Further, in step (2), in the 64 × 64 two-dimensional FFT architecture, data rearrangement is performed using a six-bit mode selection signal as a control signal.
Further, the two-dimensional FFT is obtained by two one-dimensional N-point FFT calculation; an N x N two-dimensional FFT is a one-dimensional FFT in N row directions and a one-dimensional FFT in N column directions, and then N is generated between the two one-dimensional FFTs2The intermediate values are stored.

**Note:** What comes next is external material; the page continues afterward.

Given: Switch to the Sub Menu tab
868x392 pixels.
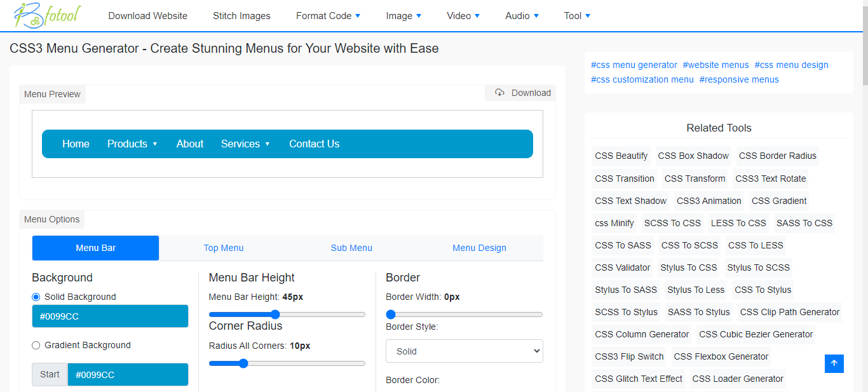Looking at the screenshot, I should point(351,248).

Further, the method for representing the 64 × 64FFT architecture by using the novel radix-64 algorithm based on the radix-4 butterfly unit specifically includes the following steps: a fully expanded radix-64 architecture uses parallel radix-4 butterfly units as basic sub-blocks; the radix-4 butterfly unit has four parallel inputs, and the output based on two-bit control input is called mode selection; the mode select signal determines the generation of one of the four outputs; generating outputs in an arbitrary order according to the mode selection signal; the equation for the radix-4 butterfly unit used is as follows:
Figure BDA0002769813330000031
wherein, X is a time domain signal sequence, and X is a frequency domain signal sequence; the first stage has 16 twiddle factor Read Only Memories (ROMs) to store W16; each rom contains four twiddle factor values; the second stage includes four base 4 engines and four ROMs for storing W64; each of the ROMs of the second stage consists of 16 twiddle factor values; mode selection is a 6-bit control signal; two bits of the data are distributed to each stage; generating one of 64 outputs according to the pattern of each stage; thus, the remaining outputs of the base-64 block are obtained in the architecture in a reordered form, saving memory and logical unit resources for reordering; initially, all mode selections for the base 4 engine are configured as mode 0; the output produced by the first stage is multiplied by the corresponding twiddle factor; the second stage performs similar operations; here, four base 4 engines are required to process the 16 outputs obtained from the first stage; likewise, the first four outputs are generated by configuring the mode selection of all four base 4 engines as mode 0, keeping the base 4 engines of the first stage themselves in mode 0; now, using these four outputs, the output required for the third stage is generated, and another mode selection is used in the final stage.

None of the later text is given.